Rangkuman Masa Orde Baru beserta Latar Belakang Hingga Penyebab Runtuhnya
Rangkuman Masa Orde Baru beserta
Latar Belakang Hingga Penyebab Runtuhnya – Pernahkah kamu penasaran bagaimana
kehidupan di Indonesia pada masa Orde Baru?
Mungkin bagi beberapa generasi, era ini hanya dikenal lewat cerita orang tua atau bab-bab sejarah di buku pelajaran.

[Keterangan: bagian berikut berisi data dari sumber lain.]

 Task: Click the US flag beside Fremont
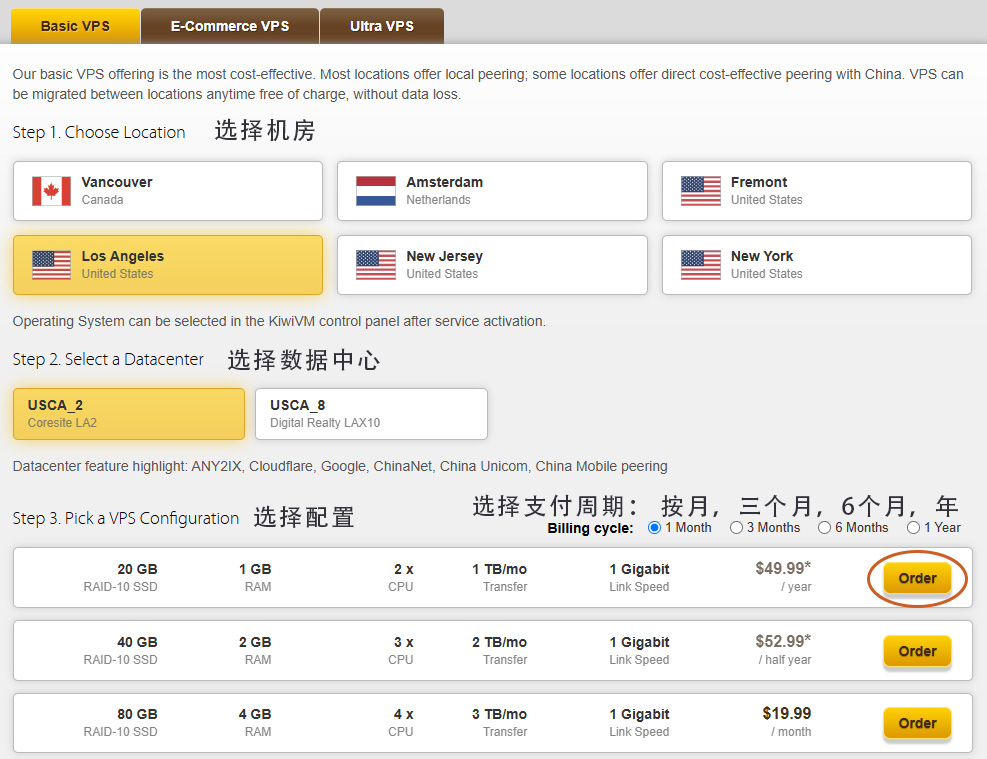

Tapi, tahukah kamu bahwa masa Orde Baru ini menyimpan sejuta peristiwa bersejarah?
Mari kita bersama-sama mengintip jendela sejarah dan menyusuri jejak langkah bangsa ini pada masa Orde Baru!
Lahirnya Orde Baru
Daftar Isi
Daftar Isi
Orde Baru, suatu periode pemerintahan dengan sistem baru di Indonesia, mencatat sejarahnya selama 32 tahun, dari 1966 hingga 1998.
Kelahiran Orde Baru dimulai dengan peristiwa monumental, yaitu penerbitan Surat Perintah 11 Maret 1966 atau Supersemar, yang secara resmi menyerahkan mandat kekuasaan kepada Jenderal Soeharto.
Tritura
Latar belakang kelahiran Orde Baru mengemuka dari gemuruh politik yang melanda Indonesia pada pertengahan 1960-an, suatu periode yang dianggap sebagai salah satu masa paling penuh gejolak dalam sejarah modern negara ini.
Titik awalnya terletak pada munculnya Tri Tuntutan Rakyat (TRITURA), sebuah gagasan perjuangan yang dirumuskan oleh Angkatan ’66 dan Kesatuan Aksi Mahasiswa Indonesia (KAMI).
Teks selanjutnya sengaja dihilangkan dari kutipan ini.